お髭処blog

ドイツのものを中心としたボードゲーム・カードゲームのプレイ記録・感想を中心としたブログです。最新のドイツゲームから、紀元前から伝わるゲーム、旧西ドイツ製のレアゲーム、日本伝統の博打まで幅広くプレイしています。

WBS 「売り場で、ものづくりを見せる。」ソフトやインターネットではどうだろう

テレビ東京の経済ニュース、ワールドビジネスサテライト(WBS)で3月3日(金)に、「店構え 生産販売の一体化」という放送をしていた。

お店で、商品そのものよりも作っている所を見せるところがあるという事だ。お客さんは、お店や商品への信頼感や安心感が増しているようである。同じくもの作りのソフトウェアやインターネット上のサービスではどうだろう。ちょっと考えてみた。

オーダーメイド専門の洋服店。1階には服の見本などは一切飾られておらず、代わりに職人が服を作っている。

「モノよりプロセスの方が価値がある、それを”ショーウインドー”として見せる」(渡辺新 副社長/壹番館洋服店

銀座のオーダーメイド専門の洋服店での取材だ。もちろん、WBS で取上げたのは製造に手間がかかるものばかり。ソフトウェアの様に、開発には手間がかかるけれど複製は大量にできるものとは違う。でも、プロジェクトXが人気な様に、作っているものの機能を決定する過程や苦労を一般利用者に伝えると、ソフトウェアの信頼感の向上に役立つと思う。作ったモノが見えにくいし、多くの人にはよくわからないモノだから重要な事に思える。

もの作りの過程が見えるソフトウェアと言ってまず思い浮かんだのがオープンソース。過程が見えるどころか誰でも開発に参加できる。僕は最近その分野には疎いのだけど、Linux などの有名なところでは開発の為の打ち合わせはメーリングリストで行っていて、誰でも閲覧、投稿可能だったと記憶している。もしかしたら最近は Wiki や blog を利用しているところもあるかもしれない。どちらにしろ、過程は見ようと思えば非常に良く見えるはずだ。

オープンソースでないソフトウェアはどうだろう。Microsoft は開発者が結構 blog を書いている。例えば、開発ツール製品の開発者、テクニカルエバンジェリスト、製品マーケティング担当者、コミュニティプログラム担当者など、開発者に関係するブログ情報を紹介します。として、MSDN ブログというのをやっている。アメリカの Microsoft はもっと大々的に開発者が見える様になっていて、Channel 9 とうサイトがある。他の企業も開発者の公式 blog は多いようだ。古くて恐縮だけど、「MSやSunに続き、HPもBlogの活用開始」という記事があった。

インターネット上のサービスはどうだろう。Google にも blog がある(http://googleblog.blogspot.com/)。はてなは blog どころか会議の音声までインターネットで配信している(http://www.hatena.ne.jp/info/podcast)。
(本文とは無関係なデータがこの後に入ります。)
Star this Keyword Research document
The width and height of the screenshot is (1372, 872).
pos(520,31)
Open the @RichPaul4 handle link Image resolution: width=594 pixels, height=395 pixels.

次に業務系システムの構築の世界。話題の東証のシステムの様なオーダーメイドのシステムを作る世界だ。これは僕の少ない経験を振り返ってみよう。まず、オーダーメイドなので、作り手と利用者(の組織の人)との交流は密接な場合が多い。業務の詳しい事が分からないとユーザに尋ねる事になる。作業場所の影響も大きい。ユーザー企業で開発する場合は隠し事が減る。開発する人の会話が聞こえるし、残業時間もよくわかる。過程がユーザー側に見えると、開発側が的確に行動している場合は信頼につながりそうだ。プロジェクトがうまくいっていない場合も、実態を伝えやすい様に思える。ただ、この場合にシステムを作っている過程が見えているのは、ユーザー側の団体のシステム関連の課の人でエンドユーザーではないけれど。

駆け足で検討してみた。開発者声を発信している団体は結構ある。blog ならば、情報の公開だけでなく利用者と双方向のやり取りが出来て効果が高そうだ。

blog が WBS の例と比較して弱い点はどこだろう。それは、積極的に情報を取りにくる人にしか伝わらないという点ではないだろうか。雑誌の広告や店頭のパッケージに、開発談が載っていると買う人の信頼感があがりはしないだろうか。また、サイトの目立つところに開発者の blog へのリンクを置いてはどうだろうか。システムが止まるとマスコミなどで叩かれてしまうところは、仕様策定会議の議事録を公開したり、それをまとめてこんな事がんばってます的な事をアピールしたら現状が世間に正しく伝わるんじゃなかろうか。そんな事を考えた。